Abstract

SummaryDue to the real‐time loading property and the limitation of available loading facilities, both of the refined numerical substructure simulations and multiple experimental substructure tests are impossible for traditional real‐time hybrid simulation method (RHSM). For improving the experimental accuracy under limited loading facilities, a RHSM based on multitasking loading (RHSM‐ML) is proposed in this paper. In the proposed method, an inner‐loop multitasking loading strategy is adopted for accurately reproducing the performance of multiple experimental substructures with limited available loading facilities, and an outer‐loop force correction‐based iteration strategy is adopted for further improving the experimental accuracy by allowing refined simulation of the numerical substructures while remaining real‐time loading on the experimental substructures.
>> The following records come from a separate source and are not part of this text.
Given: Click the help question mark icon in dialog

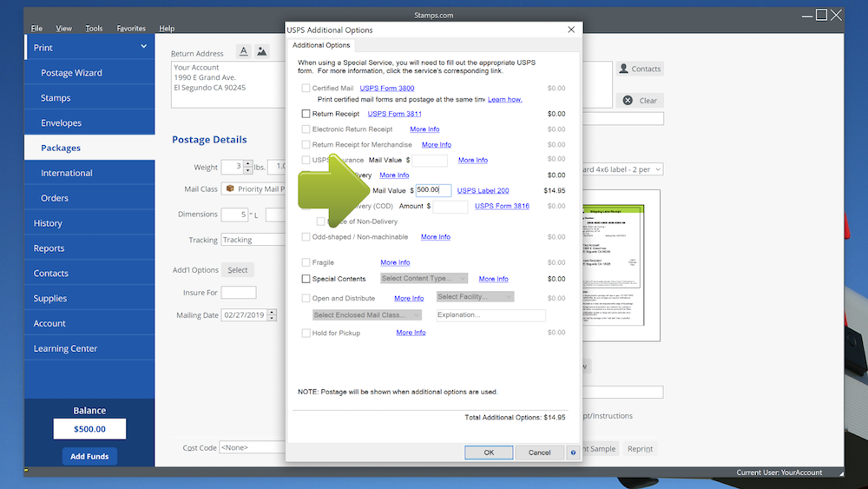Looking at the screenshot, I should pos(573,453).
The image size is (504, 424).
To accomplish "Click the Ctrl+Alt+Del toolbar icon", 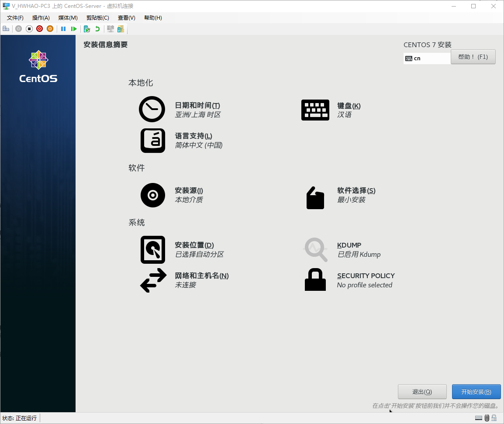I will (x=6, y=29).
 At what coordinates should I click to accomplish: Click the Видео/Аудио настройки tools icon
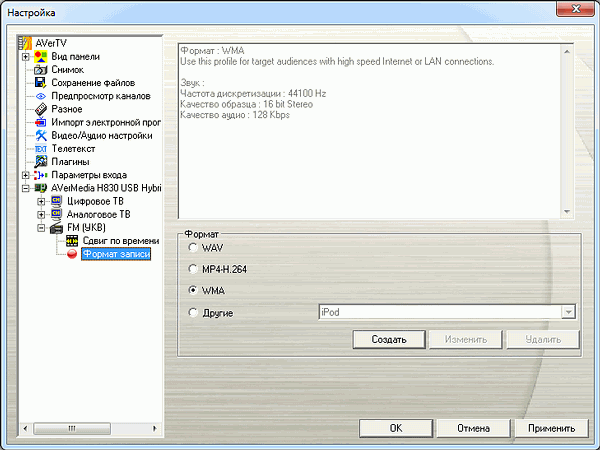(42, 135)
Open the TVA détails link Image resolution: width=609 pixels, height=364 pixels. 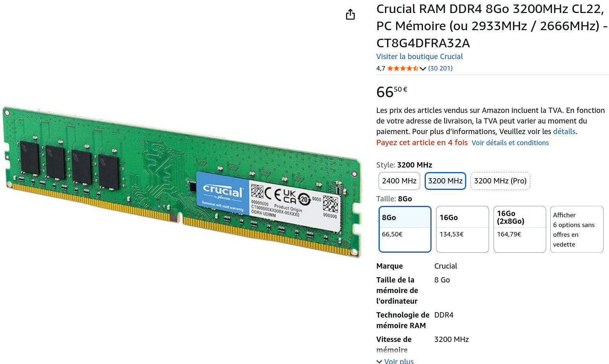(x=564, y=132)
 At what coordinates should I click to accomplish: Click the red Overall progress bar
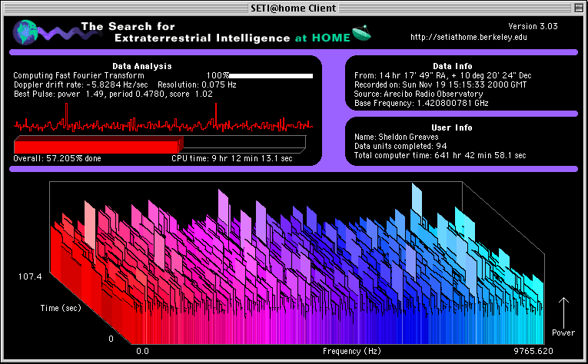(98, 144)
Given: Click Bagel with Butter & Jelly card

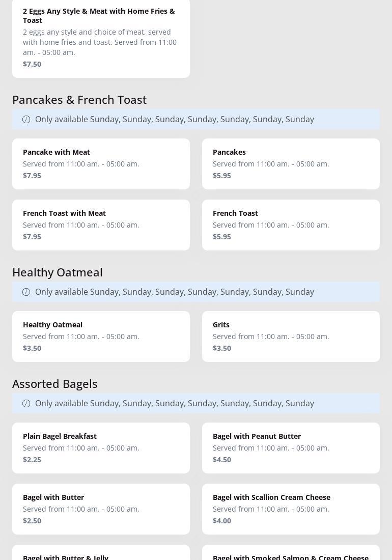Looking at the screenshot, I should tap(101, 553).
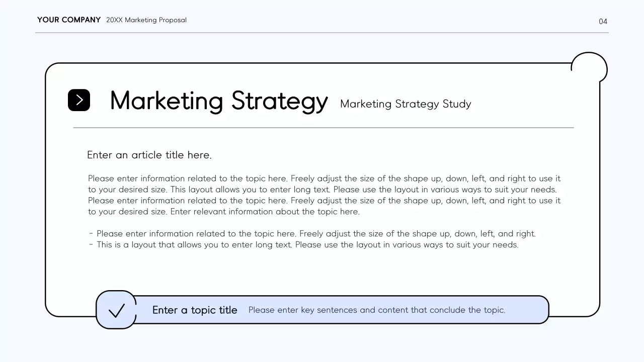The image size is (644, 362).
Task: Select the "Marketing Strategy Study" subtitle
Action: point(406,104)
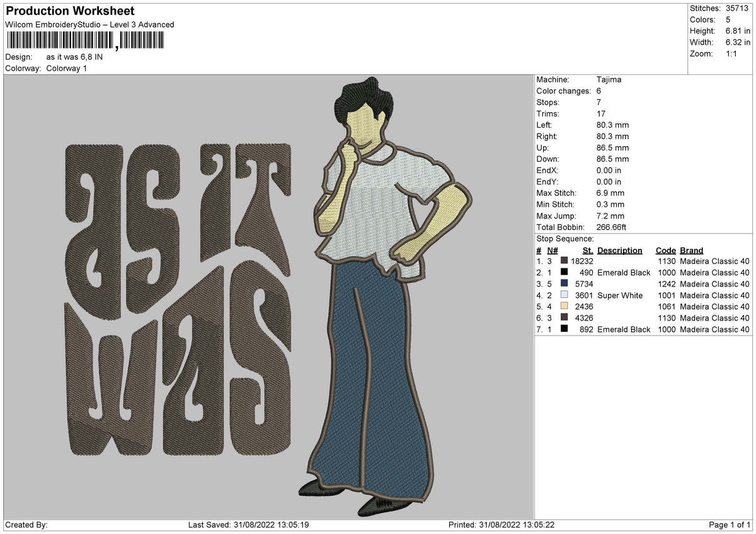
Task: Select the black swatch for stop 2
Action: pos(564,273)
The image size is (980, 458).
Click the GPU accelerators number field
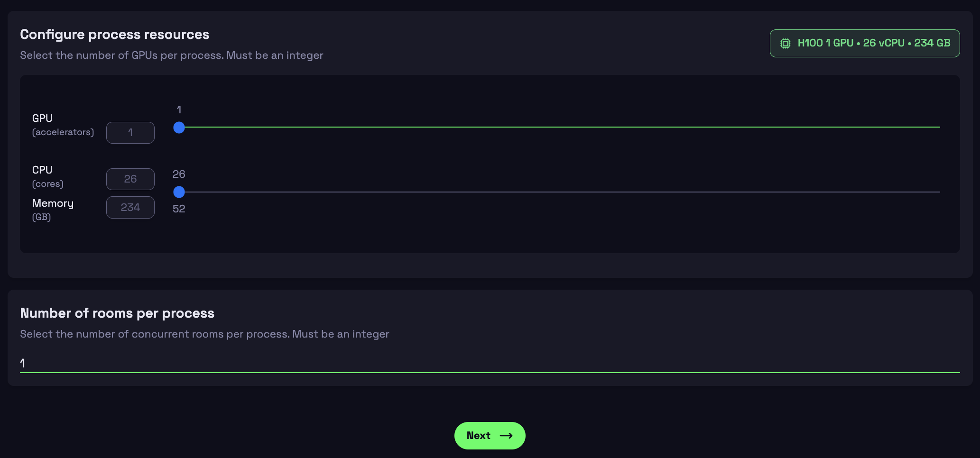[130, 133]
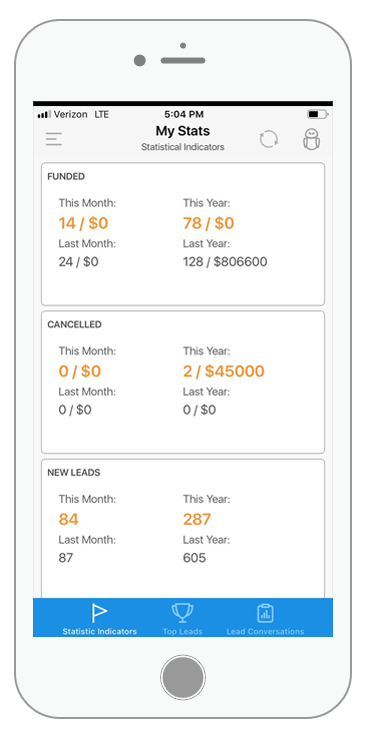Tap Funded Last Year 128 / $806600
The width and height of the screenshot is (366, 737).
225,262
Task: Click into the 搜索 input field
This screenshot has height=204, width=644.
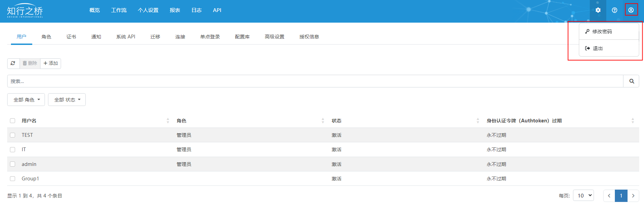Action: coord(315,81)
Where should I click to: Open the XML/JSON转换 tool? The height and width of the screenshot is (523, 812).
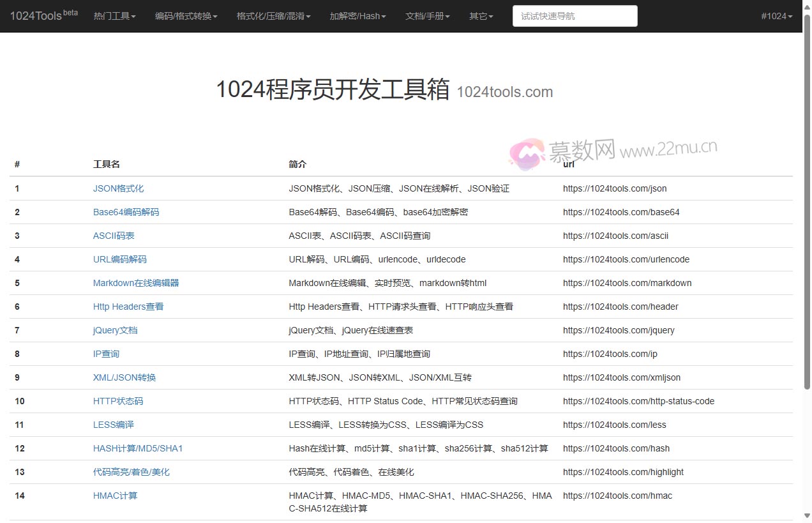pyautogui.click(x=124, y=377)
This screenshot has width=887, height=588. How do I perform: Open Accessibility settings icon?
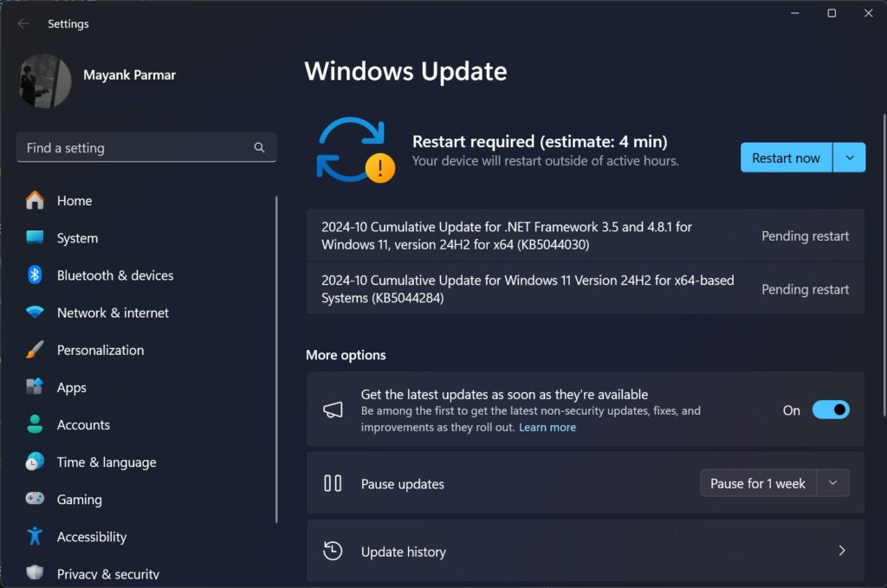point(36,536)
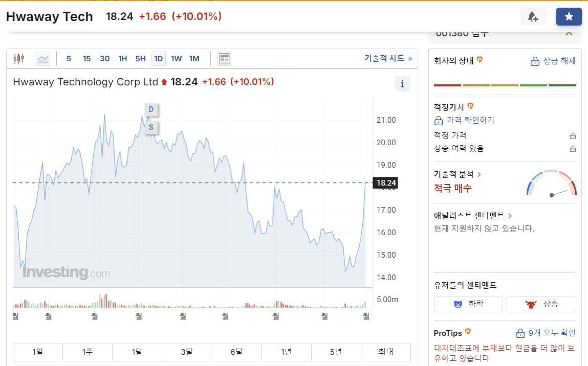Click the 18.24 price axis label
The height and width of the screenshot is (366, 588).
(385, 182)
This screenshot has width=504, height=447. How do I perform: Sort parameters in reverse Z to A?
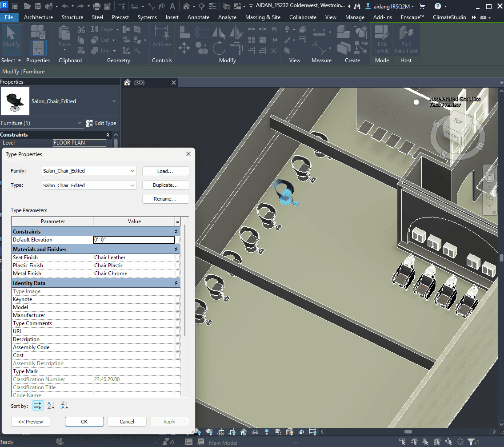pos(64,405)
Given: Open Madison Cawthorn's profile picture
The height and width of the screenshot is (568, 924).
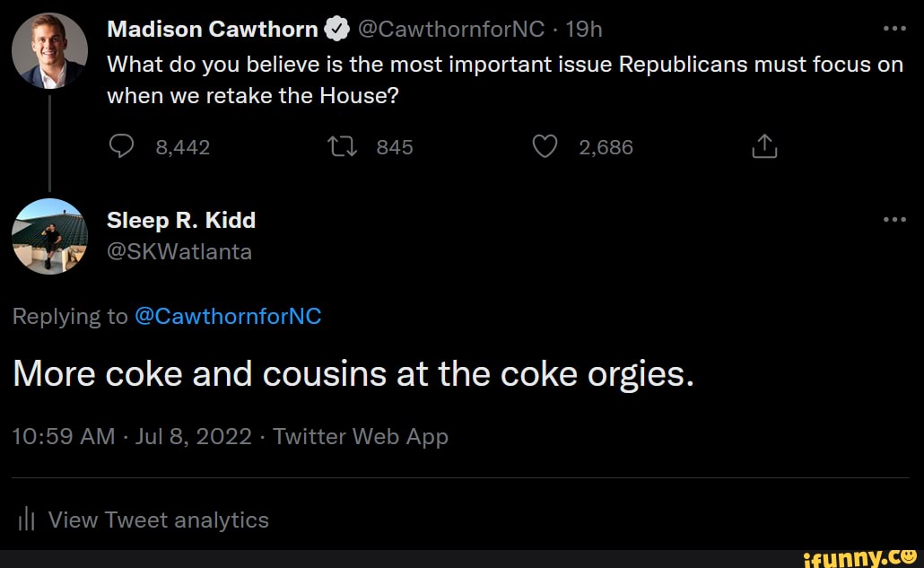Looking at the screenshot, I should [50, 49].
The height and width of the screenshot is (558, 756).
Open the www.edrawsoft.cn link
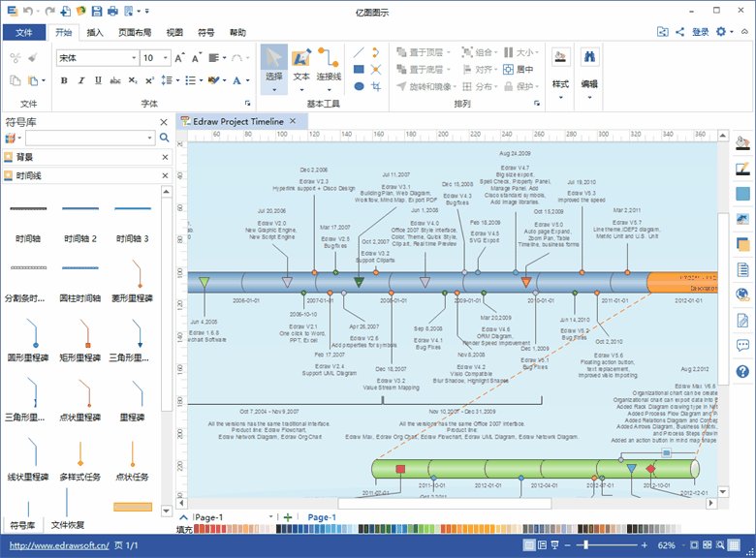tap(59, 545)

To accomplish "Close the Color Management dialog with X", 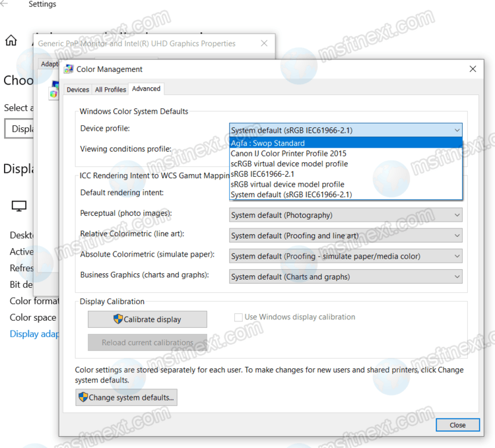I will coord(472,69).
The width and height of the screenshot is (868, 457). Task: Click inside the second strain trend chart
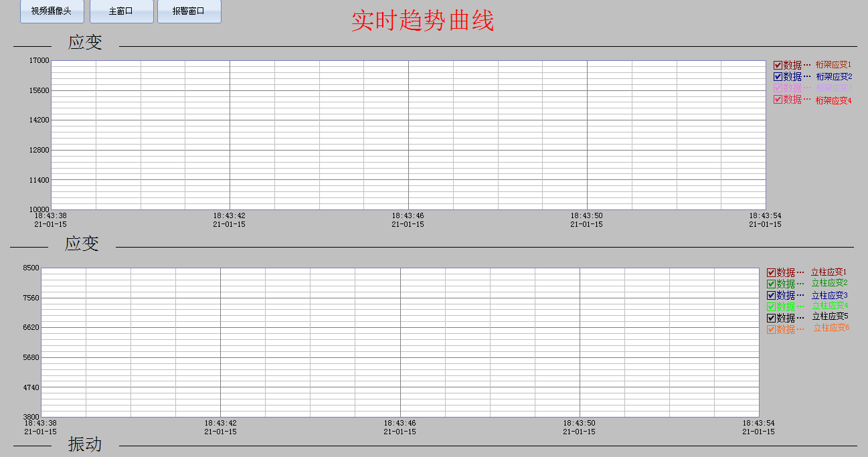400,343
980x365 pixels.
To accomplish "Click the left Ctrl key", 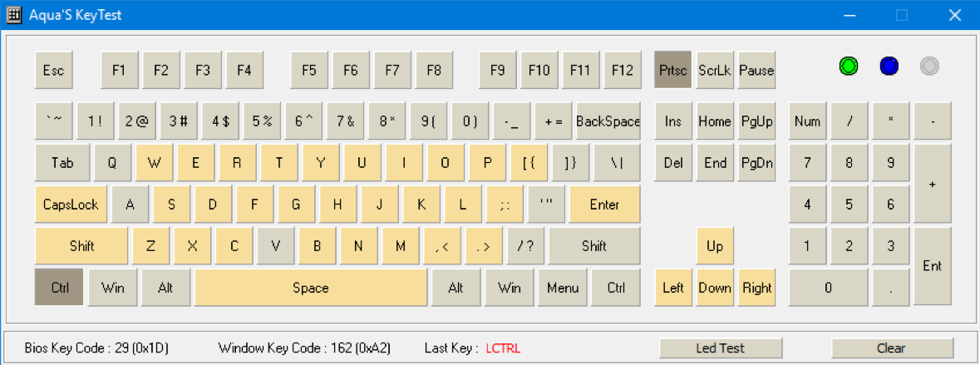I will click(59, 288).
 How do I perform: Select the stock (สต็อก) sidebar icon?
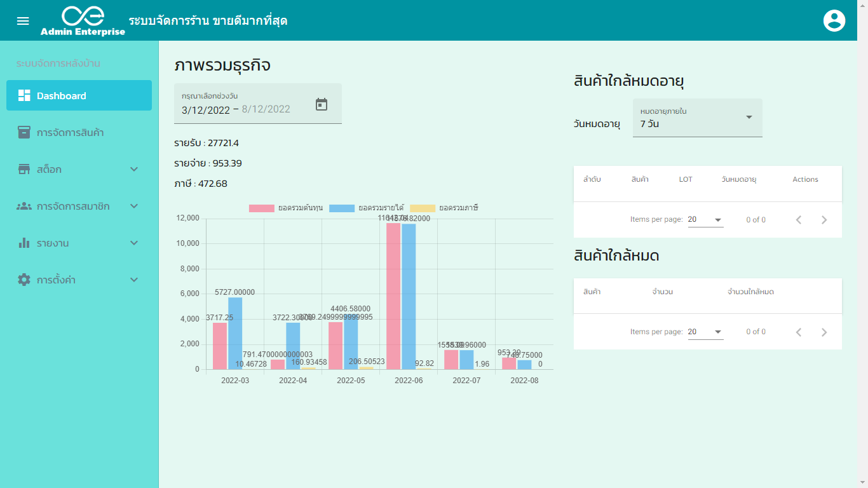[25, 169]
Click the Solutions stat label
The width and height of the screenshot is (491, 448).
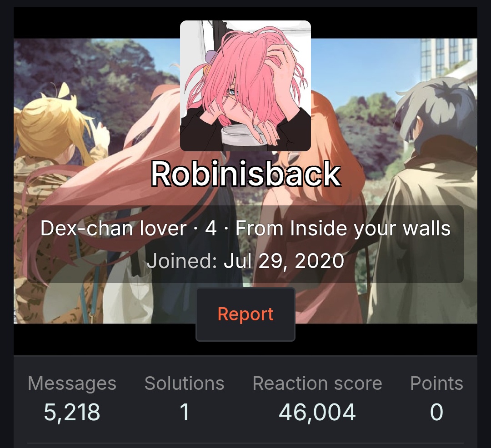pyautogui.click(x=185, y=383)
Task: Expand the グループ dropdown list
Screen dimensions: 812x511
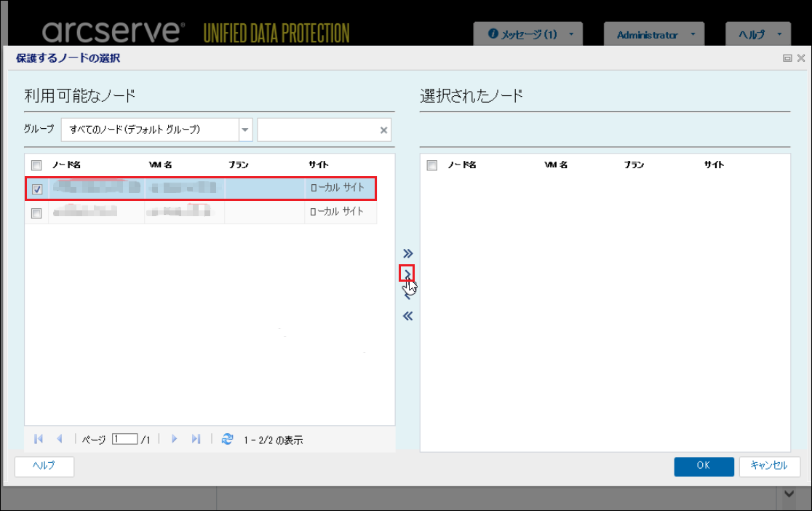Action: coord(245,130)
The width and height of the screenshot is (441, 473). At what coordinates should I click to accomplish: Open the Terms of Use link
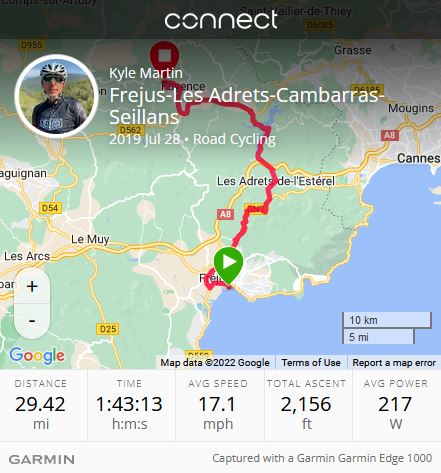(x=311, y=362)
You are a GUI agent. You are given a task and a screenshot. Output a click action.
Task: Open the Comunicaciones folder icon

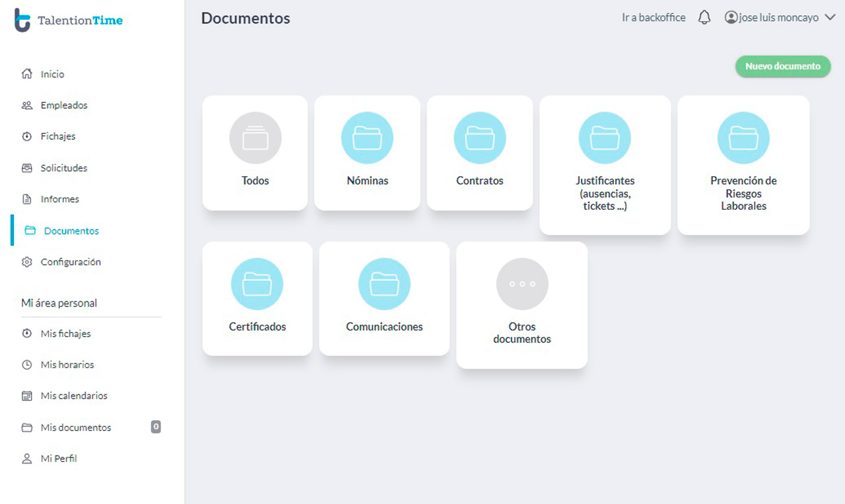point(384,284)
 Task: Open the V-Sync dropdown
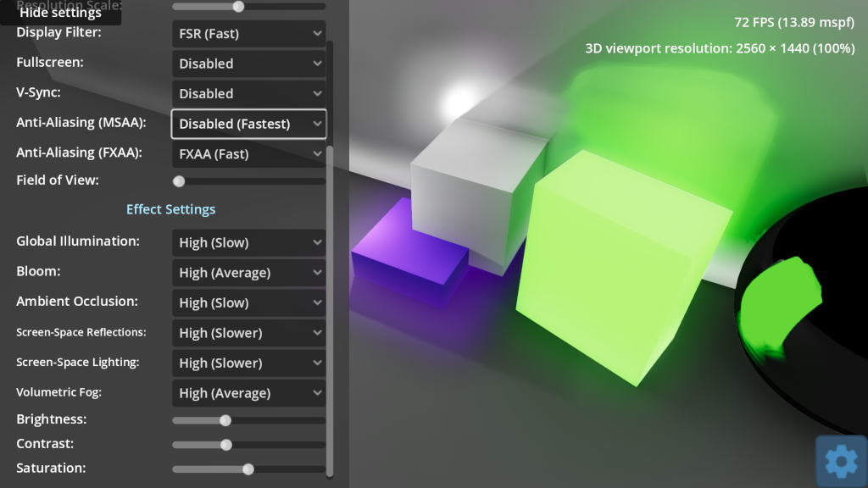click(x=248, y=93)
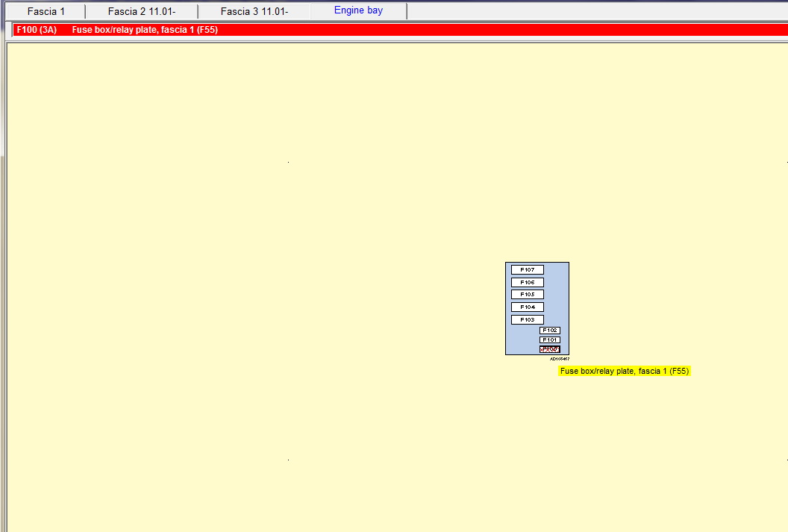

Firstly, the methodology of the proposed RHSM‐ML is presented. Furthermore, the numerical simulations were conducted for validating the effectiveness and accuracy of the proposed method. Finally, the influence of the structural model on the iterative convergence is analyzed. It is shown that the multitasking loading and the force correction‐based iteration strategy are feasible for RHSM. It is shown from numerical simulations that with the contribution of the multitasking loading strategy, the correlation coefficients under different simulation conditions can up to 0.9999 within five round iterations by the RHSM‐ML and the force correction‐based iteration strategy of the RHSM‐ML can significantly improve the iterative convergence accuracy. It is shown from iterative convergence analysis that under different structural models, the convergence of the RHSM‐ML can be achieved within five round iterations.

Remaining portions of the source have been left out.